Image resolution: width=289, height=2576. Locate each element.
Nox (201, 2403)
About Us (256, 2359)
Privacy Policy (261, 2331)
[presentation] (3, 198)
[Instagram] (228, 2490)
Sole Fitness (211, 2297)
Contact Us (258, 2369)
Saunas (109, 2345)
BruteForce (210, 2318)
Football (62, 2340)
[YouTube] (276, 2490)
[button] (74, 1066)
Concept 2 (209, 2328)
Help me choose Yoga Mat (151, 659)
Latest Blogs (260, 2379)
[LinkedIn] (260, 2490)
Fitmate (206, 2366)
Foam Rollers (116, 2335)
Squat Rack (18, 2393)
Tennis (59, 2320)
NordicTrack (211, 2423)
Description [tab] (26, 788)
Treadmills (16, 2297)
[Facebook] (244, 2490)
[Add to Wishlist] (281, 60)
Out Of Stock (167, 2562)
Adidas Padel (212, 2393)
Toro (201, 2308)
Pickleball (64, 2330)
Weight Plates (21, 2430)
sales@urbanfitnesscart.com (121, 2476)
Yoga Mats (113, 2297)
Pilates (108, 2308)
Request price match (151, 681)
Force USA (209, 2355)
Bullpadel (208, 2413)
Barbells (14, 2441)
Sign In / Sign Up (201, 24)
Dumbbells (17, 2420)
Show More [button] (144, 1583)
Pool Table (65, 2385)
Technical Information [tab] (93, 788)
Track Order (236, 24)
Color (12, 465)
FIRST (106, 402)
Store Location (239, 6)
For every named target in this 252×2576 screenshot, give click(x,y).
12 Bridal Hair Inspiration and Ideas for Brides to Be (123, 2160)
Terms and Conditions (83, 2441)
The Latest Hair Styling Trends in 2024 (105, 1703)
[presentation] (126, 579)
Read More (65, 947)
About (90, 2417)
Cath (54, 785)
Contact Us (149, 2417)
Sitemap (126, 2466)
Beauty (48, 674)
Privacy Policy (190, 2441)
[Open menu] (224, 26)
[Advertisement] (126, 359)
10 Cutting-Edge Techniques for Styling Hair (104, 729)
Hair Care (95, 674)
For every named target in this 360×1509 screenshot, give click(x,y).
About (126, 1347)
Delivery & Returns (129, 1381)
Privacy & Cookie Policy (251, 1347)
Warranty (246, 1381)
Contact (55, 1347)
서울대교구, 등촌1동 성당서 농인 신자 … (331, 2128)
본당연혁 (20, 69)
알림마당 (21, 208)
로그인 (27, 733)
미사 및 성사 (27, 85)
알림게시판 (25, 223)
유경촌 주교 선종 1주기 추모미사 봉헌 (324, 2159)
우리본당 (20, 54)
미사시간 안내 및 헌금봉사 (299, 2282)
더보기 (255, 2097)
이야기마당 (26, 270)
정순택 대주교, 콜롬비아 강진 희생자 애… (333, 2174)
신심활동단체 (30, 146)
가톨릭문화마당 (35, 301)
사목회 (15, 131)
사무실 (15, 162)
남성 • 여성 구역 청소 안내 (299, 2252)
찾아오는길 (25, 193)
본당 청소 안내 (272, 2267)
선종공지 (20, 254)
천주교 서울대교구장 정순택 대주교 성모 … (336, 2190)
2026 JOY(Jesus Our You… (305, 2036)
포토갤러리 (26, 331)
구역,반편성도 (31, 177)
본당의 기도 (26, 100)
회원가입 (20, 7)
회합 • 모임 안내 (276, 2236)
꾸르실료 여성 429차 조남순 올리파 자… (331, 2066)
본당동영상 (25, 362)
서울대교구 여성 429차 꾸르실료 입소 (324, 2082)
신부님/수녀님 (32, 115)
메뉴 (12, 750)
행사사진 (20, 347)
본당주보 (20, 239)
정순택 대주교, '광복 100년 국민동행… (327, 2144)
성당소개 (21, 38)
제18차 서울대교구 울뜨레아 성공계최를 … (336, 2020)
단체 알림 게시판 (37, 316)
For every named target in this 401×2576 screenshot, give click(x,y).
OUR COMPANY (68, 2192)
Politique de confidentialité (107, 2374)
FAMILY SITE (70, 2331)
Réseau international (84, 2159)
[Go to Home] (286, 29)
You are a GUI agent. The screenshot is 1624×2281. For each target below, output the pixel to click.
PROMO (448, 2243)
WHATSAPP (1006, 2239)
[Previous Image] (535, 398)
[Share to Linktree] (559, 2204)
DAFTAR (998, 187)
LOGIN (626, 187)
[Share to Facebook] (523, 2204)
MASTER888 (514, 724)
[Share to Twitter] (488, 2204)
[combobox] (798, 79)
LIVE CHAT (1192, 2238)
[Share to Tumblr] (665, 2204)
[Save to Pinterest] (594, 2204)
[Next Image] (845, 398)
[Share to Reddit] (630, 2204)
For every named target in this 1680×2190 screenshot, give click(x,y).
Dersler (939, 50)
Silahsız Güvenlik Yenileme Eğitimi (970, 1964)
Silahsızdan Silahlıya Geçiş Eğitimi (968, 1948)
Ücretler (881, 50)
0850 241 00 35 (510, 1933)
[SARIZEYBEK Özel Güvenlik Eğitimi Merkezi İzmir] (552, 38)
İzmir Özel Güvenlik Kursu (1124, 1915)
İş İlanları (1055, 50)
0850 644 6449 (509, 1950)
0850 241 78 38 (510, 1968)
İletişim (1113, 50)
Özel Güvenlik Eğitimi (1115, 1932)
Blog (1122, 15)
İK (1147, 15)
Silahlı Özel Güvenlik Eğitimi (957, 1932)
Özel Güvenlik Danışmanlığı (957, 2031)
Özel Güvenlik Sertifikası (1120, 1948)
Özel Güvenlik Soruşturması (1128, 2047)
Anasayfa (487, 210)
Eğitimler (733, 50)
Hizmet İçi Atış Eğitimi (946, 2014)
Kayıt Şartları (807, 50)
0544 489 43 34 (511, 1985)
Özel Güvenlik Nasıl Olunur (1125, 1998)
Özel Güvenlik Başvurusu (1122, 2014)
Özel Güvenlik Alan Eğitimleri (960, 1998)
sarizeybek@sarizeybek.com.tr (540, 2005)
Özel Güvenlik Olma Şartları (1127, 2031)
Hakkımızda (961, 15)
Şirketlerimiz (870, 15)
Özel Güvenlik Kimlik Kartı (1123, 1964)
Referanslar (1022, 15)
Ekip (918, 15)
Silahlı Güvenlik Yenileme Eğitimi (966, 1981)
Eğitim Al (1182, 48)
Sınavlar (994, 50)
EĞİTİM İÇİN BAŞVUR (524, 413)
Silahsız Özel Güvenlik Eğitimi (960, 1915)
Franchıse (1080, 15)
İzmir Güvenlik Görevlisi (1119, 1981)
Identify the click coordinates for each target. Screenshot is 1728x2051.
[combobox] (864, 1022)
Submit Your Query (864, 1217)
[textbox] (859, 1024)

__________

Find where the line with "About (90, 2417)" sits in the material above, then copy exactly from it through the line with "İş İlanları (1055, 50)". Add no other line.

About (90, 2417)
Cath (54, 785)
Contact Us (149, 2417)
Sitemap (126, 2466)
Beauty (48, 674)
Privacy Policy (190, 2441)
[Open menu] (224, 26)
[Advertisement] (126, 359)
10 Cutting-Edge Techniques for Styling Hair (104, 729)
Hair Care (95, 674)
For every named target in this 360×1509 screenshot, give click(x,y).
About (126, 1347)
Delivery & Returns (129, 1381)
Privacy & Cookie Policy (251, 1347)
Warranty (246, 1381)
Contact (55, 1347)
서울대교구, 등촌1동 성당서 농인 신자 … (331, 2128)
본당연혁 (20, 69)
알림마당 (21, 208)
로그인 (27, 733)
미사 및 성사 (27, 85)
알림게시판 (25, 223)
유경촌 주교 선종 1주기 추모미사 봉헌 (324, 2159)
우리본당 (20, 54)
미사시간 안내 및 헌금봉사 (299, 2282)
더보기 (255, 2097)
이야기마당 (26, 270)
정순택 대주교, 콜롬비아 강진 희생자 애… (333, 2174)
신심활동단체 (30, 146)
가톨릭문화마당 (35, 301)
사목회 (15, 131)
사무실 (15, 162)
남성 • 여성 구역 청소 안내 (299, 2252)
찾아오는길 (25, 193)
본당 청소 안내 (272, 2267)
선종공지 (20, 254)
천주교 서울대교구장 정순택 대주교 성모 … (336, 2190)
2026 JOY(Jesus Our You… (305, 2036)
포토갤러리 (26, 331)
구역,반편성도 (31, 177)
본당의 기도 (26, 100)
회원가입 (20, 7)
회합 • 모임 안내 (276, 2236)
꾸르실료 여성 429차 조남순 올리파 자… (331, 2066)
본당동영상 (25, 362)
서울대교구 여성 429차 꾸르실료 입소 (324, 2082)
신부님/수녀님 (32, 115)
메뉴 (12, 750)
행사사진 (20, 347)
본당주보 (20, 239)
정순택 대주교, '광복 100년 국민동행… (327, 2144)
성당소개 (21, 38)
제18차 서울대교구 울뜨레아 성공계최를 … (336, 2020)
단체 알림 게시판 (37, 316)
For every named target in this 401×2576 screenshot, give click(x,y).
OUR COMPANY (68, 2192)
Politique de confidentialité (107, 2374)
FAMILY SITE (70, 2331)
Réseau international (84, 2159)
[Go to Home] (286, 29)
You are a GUI agent. The screenshot is 1624×2281. For each target below, output the pixel to click.
PROMO (448, 2243)
WHATSAPP (1006, 2239)
[Previous Image] (535, 398)
[Share to Linktree] (559, 2204)
DAFTAR (998, 187)
LOGIN (626, 187)
[Share to Facebook] (523, 2204)
MASTER888 (514, 724)
[Share to Twitter] (488, 2204)
[combobox] (798, 79)
LIVE CHAT (1192, 2238)
[Share to Tumblr] (665, 2204)
[Save to Pinterest] (594, 2204)
[Next Image] (845, 398)
[Share to Reddit] (630, 2204)
For every named target in this 1680×2190 screenshot, give click(x,y).
Dersler (939, 50)
Silahsız Güvenlik Yenileme Eğitimi (970, 1964)
Silahsızdan Silahlıya Geçiş Eğitimi (968, 1948)
Ücretler (881, 50)
0850 241 00 35 (510, 1933)
[SARIZEYBEK Özel Güvenlik Eğitimi Merkezi İzmir] (552, 38)
İzmir Özel Güvenlik Kursu (1124, 1915)
İş İlanları (1055, 50)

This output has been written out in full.